Moving Fast and Breaking Things, a Saudi Prince Tests His Public

 In World
The real weight of public opinion in Saudi Arabia lies among its young people, an Internet generation eager for social change. Or at least, so says one member of that cohort.

And Mohammed Bin Salman, the 32-year-old who effectively runs the country in his father’s name, just placed a big bet on his millennial peers. By ending the world’s only ban on women driving cars, the crown prince has upset plenty of people in this Islamic kingdom, founded on a pact between clerics and the royal family. He may be calculating that an even larger number of Saudis are ready to go along for the ride.

Will it work? It’s hard to gauge the mood of a country with little freedom of expression or opinion polling, though a 2014 survey found the public almost equally divided. Much depends on who wins the argument, because Prince Mohammed’s promise of a more “vibrant’’ society is just part of an all-embracing reform program. Further down the road lie economic changes that are likely to unsettle many Saudis accustomed to government largesse. Some measures have already met with resistance.

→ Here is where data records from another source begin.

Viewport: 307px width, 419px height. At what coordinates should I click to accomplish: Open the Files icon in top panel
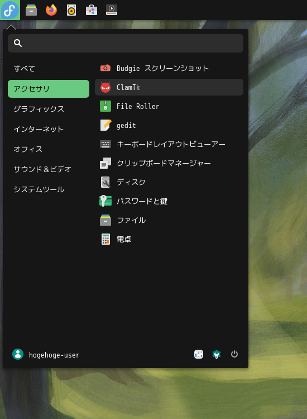tap(31, 10)
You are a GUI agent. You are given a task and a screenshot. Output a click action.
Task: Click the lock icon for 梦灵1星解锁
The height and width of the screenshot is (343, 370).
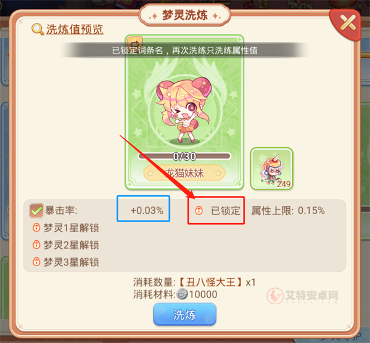click(36, 228)
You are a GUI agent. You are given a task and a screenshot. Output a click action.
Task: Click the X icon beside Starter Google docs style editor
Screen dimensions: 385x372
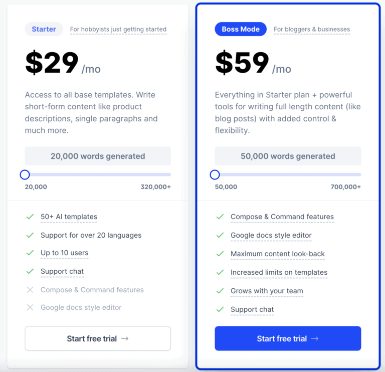coord(30,307)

Steffen Hertog, a professor at the London School of Economics and longtime Saudi-watcher, acknowledges that there’s guesswork involved. “My best guess is that there is a silent majority in favor” of letting women drive, he said. There’s also “a vocal minority that is very unhappy about the move.”

‘It’s a Gamble’

Whatever the outcome, he sees a decisive break with the Saudi ruling family’s past. “The leadership is giving up the old, tight coalition with a super-conservative, fairly well-organized minority,” Hertog said. Instead, it’s seeking “more diffuse support in society at large, particularly among younger Saudis. It’s a gamble. But the old coalition has held up change in many regards.”

Pushback against the driving decision began the morning after its announcement — which came in a news bulletin on state media, followed by a press conference that took place outside the kingdom, at the Saudi embassy in Washington.

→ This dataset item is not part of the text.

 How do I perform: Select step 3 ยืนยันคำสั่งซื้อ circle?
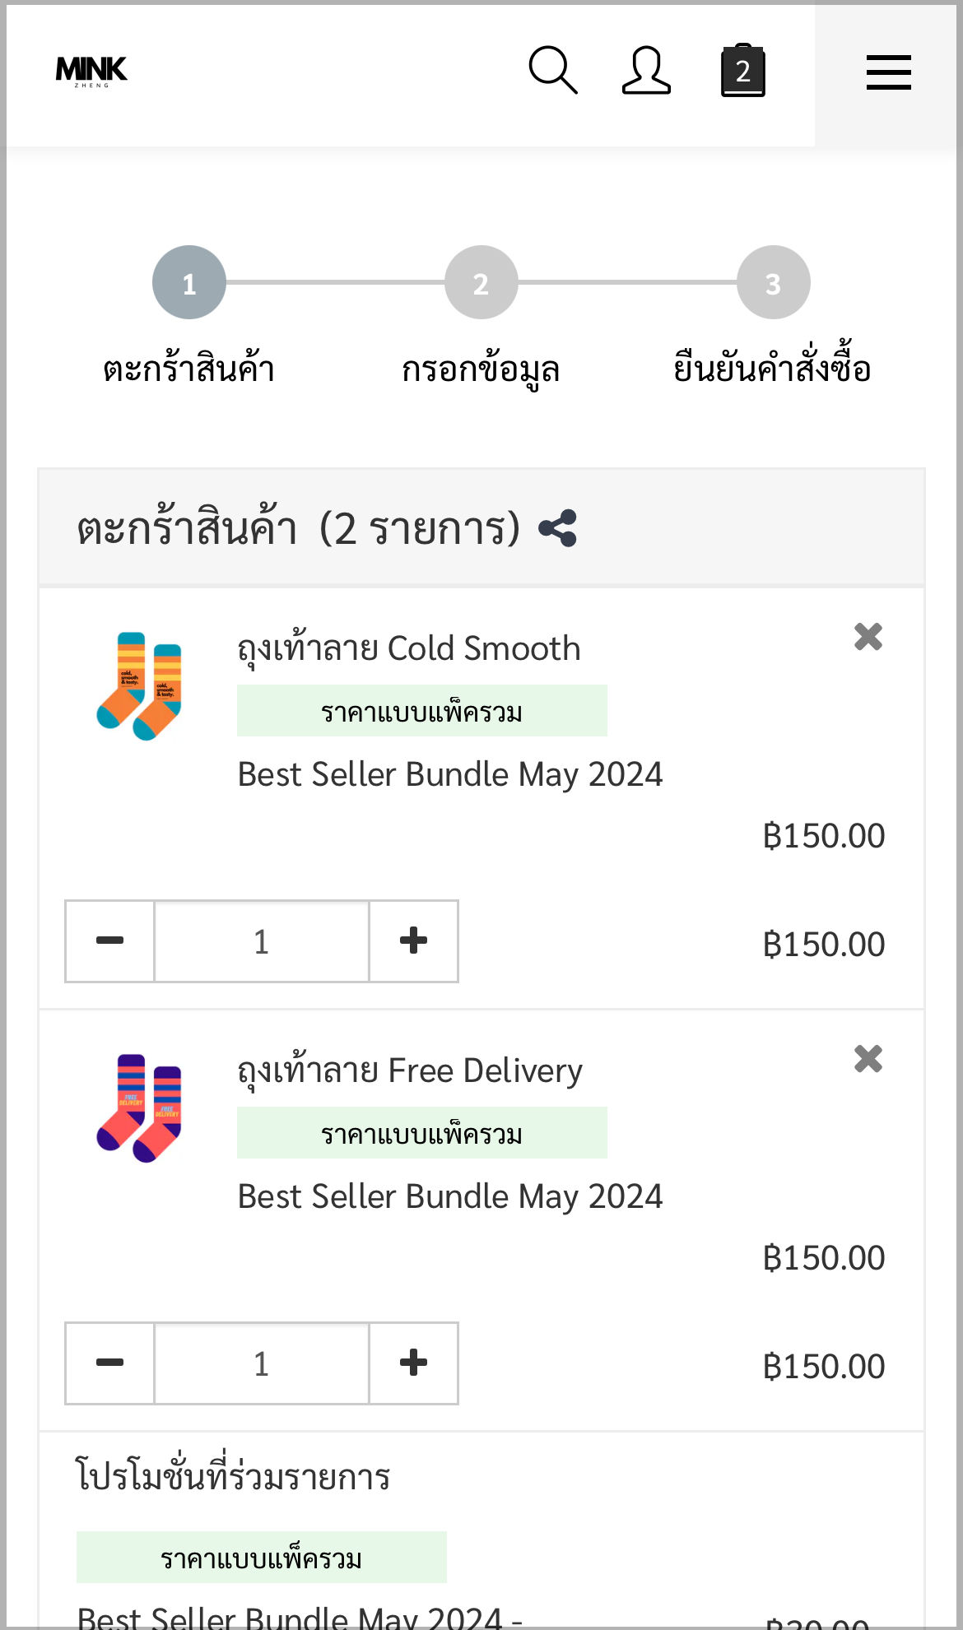[774, 282]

“The people reject women driving” was the top-trending hashtag on Twitter. One Saudi user tweeted the shift would be followed by women removing their veils, and Saudi decisions being issued by the White House. The top religious body, the Council of Senior Scholars, commended the order but expressed reservations about the need to abide by Islamic requirements.

“Like any society, people resist change,” said Basmah Omair, executive director of the Khadijah Bint Khawilid Center in Jeddah, which lobbies for women’s economic empowerment. Her group carried out the poll of about 3,000 people in 2014, which found the public evenly divided on the question of whether women should be allowed to drive. But she says more recent work shows opinion is shifting in favor. “Once change is implemented, and they see the positive effects of it, people get accustomed to it pretty fast,” she said.

‘Elements That Resist’

Opening the roads to women drivers may lift economic growth by almost 1 percentage point every year, adding about $90 billion of output by 2030, according to BI Economics.

Some potential critics had already been silenced. Saudi authorities arrested several prominent clerics and academics earlier this month who they accused of having ties with foreign powers and extremist groups.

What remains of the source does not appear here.